E-mail address: frederique.battin-leclerc@univ-lorraine.fr  

Expectations for review papers 

A review article aims at achieving THREE essential objectives: 

  1. providing a complete, structured and systematic summarisation on the related key aspects.  This means that the authors will summarise those in many figures and tables; 
  2. presenting new discoveries from the authors’ own knowledge synthesis based on existing literature results.  This means that the authors will provide important and synthesised new knowledge that are not included in those articles in the literature; and 
  3. outlining detailed views on future research directions and perspectives.  This usually is written a standalone section (before the “Conclusions” section), with a minimal length of 1 full page in printing form. 

Additional important considerations are: 

  1. In the “Introduction” section, the authors need to justify why the review article fills a critical gap in the field.  This requires the authors to list the existing key review articles in a table that would have columns such as the year up to which literature was covered, topic reviewed and refs, to justify the authors’ review article is indeed in need and timely. 
  2. The review paper should cover sufficient number of articles in the literature.  A too small total number of references usually indicates that there are insufficient contents for the authors to write a review article.  In addition, the most recent articles (e.g. those published in the past five years) should be exhaustively surveyed. 
  3. For all figures and tables obtained from previous articles, please ensure that you have obtained the rights for publication in your review article from the respective publishers.  Please provide permissions and credit lines for any images that have been reused from non-ACS publications in the figures or tables. 

More information can be found here: https://pubs.acs.org/page/copyright/permissions_otherpub.html.

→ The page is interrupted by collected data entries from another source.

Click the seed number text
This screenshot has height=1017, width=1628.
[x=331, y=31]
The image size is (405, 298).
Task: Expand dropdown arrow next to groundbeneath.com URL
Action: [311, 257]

Please note that the paper cannot proceed for acceptance until the authors have provided the appropriate permissions. 

4) The Energy & Fuels editorial policy requires a graphical abstract, or a Table of Contents (TOC) graphic, for all manuscripts. Please review the guidelines for the TOC graphic at the following link: http://pubsapp.acs.org/paragonplus/submission/toc_abstract_graphics_guidelines.pdf. 

5) Before submission, the authors are strongly suggested to do a TurnitIn or iThenticate scanning. This will help eliminate any potential ethical pitfalls. 

6) Before submission, the authors may also consider polishing the manuscript by a professional English service, if needed.